Before planets form, smaller bodies called planetesimals must form. The leading hypothesis for their formation is the gravitational collapse of clouds of approximately pebble-sized objects. Some planetesimals are relicts in the modern Solar System and can serve to test this hypothesis. This project at Michigan State University (MSU) uses novel computer simulations of gravitational collapse to predict planetesimal properties at the end of the process. The collapse process involves of order 10^21 pebbles, and current simulations make such drastic simplifications that they cannot predict with accuracy many planetesimal properties such as shape and spin. The new MSU model will transition between different pebble interactions in different regimes of validity, which allow the final properties to be realistic.
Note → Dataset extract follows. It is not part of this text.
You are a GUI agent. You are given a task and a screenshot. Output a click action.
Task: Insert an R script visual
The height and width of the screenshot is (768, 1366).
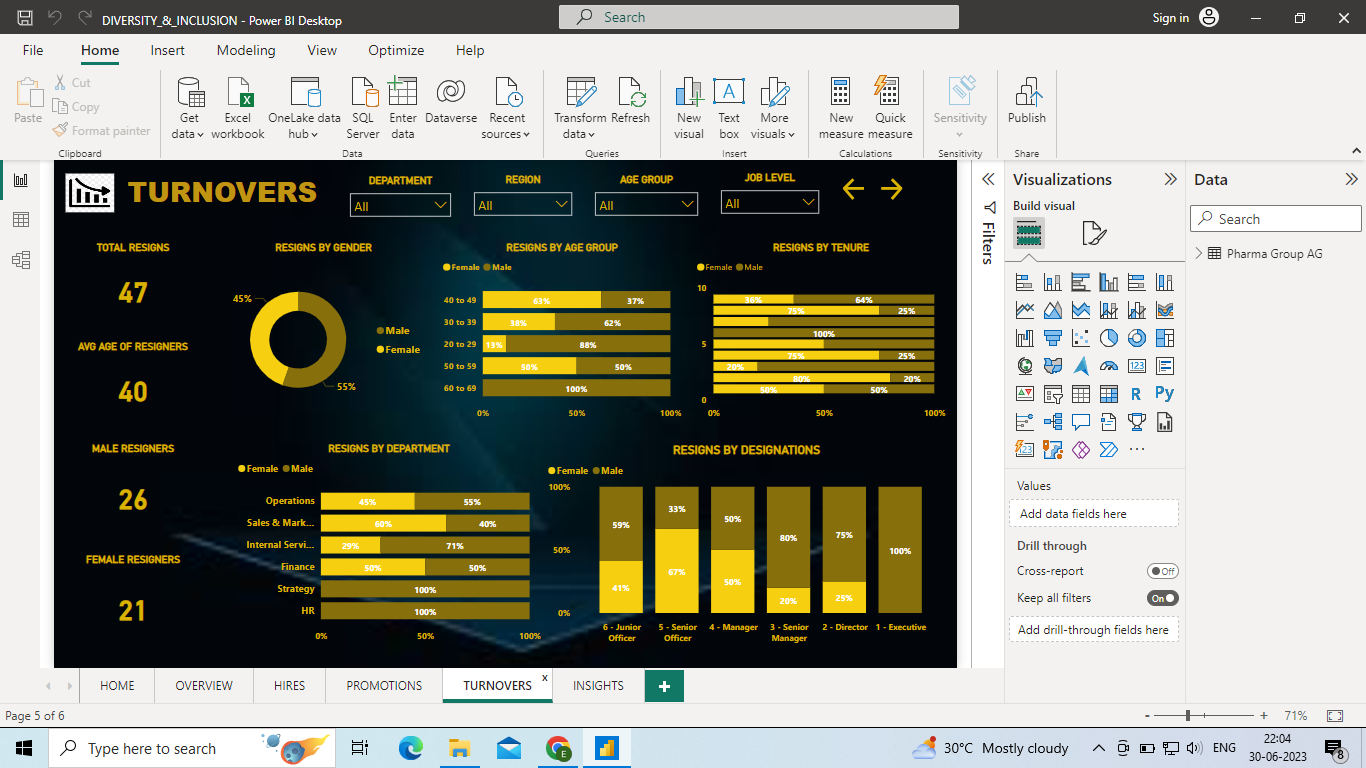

The broader impact of this work will be felt through training of students (particularly underrepresented minorities) in STEM. The team will also engage with the MSU community and the public via the MSU Science Festival, MSU Observatory open houses, and public events at Abrams Planetarium. The overall objective of the proposed work is to accurately simulate the gravitational collapse of a pebble cloud using a hybrid N-body model and reproduce observed properties of relict planetesimals in the solar system. The new hybrid N-body model combines the best aspects of existing perfect merger and soft-sphere discrete element methods in order to simulate the gravitational collapse process. The project maps independent variables such as cloud rotation state, internal mass distribution, and model contact physics to dependent variables such as final planetesimal mass, shape, spin, and bound multiple system (i.e., binary) properties. The physical parameters in the protoplanetary disk thus might be inferred from the distribution of those properties. The group will train a graduate student and six undergraduate students (recruited directly from the MSU Drew Scholars program) with important STEM skills such as high-performance computing. This award reflects NSF's statutory mission and has been deemed worthy of support through evaluation using the Foundation's intellectual merit and broader impacts review criteria.